§ **TEXT PROVIDED**
· · · ·

The exodus, one of the best-known (and geopolitically important) bible stories, certainly never happened, as it is simply incompatible with all geographical findings. Also, the "pharaoh" mentioned was probably Ramses II, who lived about 500 years too early. Another good argument: Moses leaving Egypt with more than half of the population (the Israelites being an actual majority in Egypt by then) would seriously disrupt Egyptian daily life and drastically change society. Egypt's meticulous bookkeeping records don't offer a single line of evidence.
*) Joshua's conquest of Israel
Never happened either, as the cities described (Jericho among the most famous) were already deserted, destroyed hundreds of years before. Once more, the numbers simply don't add up. Also, at least a 100 years after the purported conquest, there were still Egyptian strongholds all over Israel and Judah, two small kingdoms in uneasy proximity to that great empire.
*) King David, the all-important founder of Israel
One King David apparently really existed, only about 500 years *before* Abraham, which makes it a tad difficult for him to be a great-grandchild of good ole Abe. Furthermore, the city of Jerusalem (to this day called "city of David") during his time was a cute little town on a hill, very far from being the mighty city state he's credited for.
*) Solomon, David's wise son, mighty king and great builder of a sprawling empire
Hardly, what with Israel & Judah - independent and rivaling countries that were never ruled as a united "Israel" - being uncomfortably squeezed between the vastly mightier Egyptian and Assyrian empires for centuries. Furthermore, the cities attributed to him were built at various times, in a building style that was already in use for centuries (a rather unscientific but perhaps understandable tactic of "forcing the shoe to fit": similar structures were discovered in those cities, so it was automatically assumed they were built at the same time, by the same architect. Once more, reality - in the form of mason's marks and carbon dating, among others - intervened.)
*) When Necho II, pharaoh of Egypt, murdered Josiah king of Judah, he interrupted a line of divinely-blessed rulers, descendants of David called "messiah" (anointed one). Very soon afterwards, the kingdom was eradicated by the invading Babylonians. The majority of people was killed or enslaved; a minority of priests and scribes was exiled (see Psalm 137, "By the rivers of Babylon"). In the face of such adversity, it was no more than natural that stories arose about a possible future messiah who would restore the splendor of the ancient kingdom, a warrior king to establish a divine world state. In the same vein, shi'a muslims are still waiting for their hidden imam (remember that islam is just another iteration of judaism).
If historical events didn't happen as described (which they didn't), there never was a divinely-decreed exodus to (or conquest of) the "holy land" of Israel (there wasn't), a land that never actually existed as such (it didn't: Josiah's unification attempt was the first of its kind, and he was murdered before his plan could be implemented), this makes the whole Judean claim a rather shaky one. No wonder then, that biblical archeologists are hell bent on proving the scripture's veracity, and also that no digging or researching is allowed in the inner city of Jerusalem, as this would undoubtedly divulge several more skeletons from history's closet.

· · · ·

Stored data
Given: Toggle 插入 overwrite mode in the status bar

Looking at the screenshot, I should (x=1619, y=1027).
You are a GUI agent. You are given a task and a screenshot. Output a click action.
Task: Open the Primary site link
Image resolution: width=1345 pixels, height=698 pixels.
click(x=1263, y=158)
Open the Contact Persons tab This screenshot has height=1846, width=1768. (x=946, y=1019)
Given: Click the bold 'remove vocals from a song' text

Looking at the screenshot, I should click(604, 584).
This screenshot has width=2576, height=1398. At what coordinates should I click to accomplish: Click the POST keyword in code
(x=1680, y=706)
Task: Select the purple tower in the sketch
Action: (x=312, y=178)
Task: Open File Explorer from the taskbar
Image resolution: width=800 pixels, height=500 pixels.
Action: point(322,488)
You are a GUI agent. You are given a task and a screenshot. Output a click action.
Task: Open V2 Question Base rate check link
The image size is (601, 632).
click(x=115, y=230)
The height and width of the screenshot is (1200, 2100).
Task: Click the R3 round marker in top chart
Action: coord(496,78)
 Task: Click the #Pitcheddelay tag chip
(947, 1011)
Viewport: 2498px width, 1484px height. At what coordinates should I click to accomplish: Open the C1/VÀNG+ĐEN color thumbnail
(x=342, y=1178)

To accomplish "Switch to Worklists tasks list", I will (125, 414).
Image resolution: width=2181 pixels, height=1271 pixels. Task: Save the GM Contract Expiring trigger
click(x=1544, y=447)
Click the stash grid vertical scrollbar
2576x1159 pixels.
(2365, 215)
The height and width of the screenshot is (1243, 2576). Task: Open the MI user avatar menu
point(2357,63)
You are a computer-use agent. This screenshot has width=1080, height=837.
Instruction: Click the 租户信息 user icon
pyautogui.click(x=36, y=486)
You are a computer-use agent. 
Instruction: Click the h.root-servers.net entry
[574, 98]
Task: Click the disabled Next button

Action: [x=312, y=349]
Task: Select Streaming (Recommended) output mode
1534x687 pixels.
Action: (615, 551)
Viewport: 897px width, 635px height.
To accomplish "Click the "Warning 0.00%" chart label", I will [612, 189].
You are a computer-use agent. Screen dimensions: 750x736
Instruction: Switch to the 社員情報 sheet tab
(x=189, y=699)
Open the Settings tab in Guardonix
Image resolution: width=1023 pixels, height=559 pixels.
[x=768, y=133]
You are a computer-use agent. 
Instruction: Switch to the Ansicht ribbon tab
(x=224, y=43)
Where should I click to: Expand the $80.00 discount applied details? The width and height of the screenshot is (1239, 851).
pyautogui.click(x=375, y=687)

· · · ·

§ **TASK PROMPT**
Carry on the text on biblical history, picking up right after its last sentence. The listing has no connection to the text on biblical history.

§ **WRITTEN REPLY**
I think these findings show us the correct way of interpreting the bible: it is history after all - history of sorts, though. Several of these stories were "true" in that they actually happened, but most events have been heavily tampered with, an overarching narrative juxtaposed to fit a political as well as a spiritual agenda. In a sense, it would be better to call the book propaganda, an attempt to unify the exiled, subjugated and broken-spirited people of Judah to retain their identity. To that extent, great statesmen, people, countries and even gods were seriously downplayed, and their achievements unscrupulously falsified & confiscated. Seen in this light, we can safely discard all metaphorical interpretations, as the old testament in the end boils down to a ruthless socio-political pamphlet, no doubt interesting and exciting for archeologists to reconstruct, but devoid of any supernatural content.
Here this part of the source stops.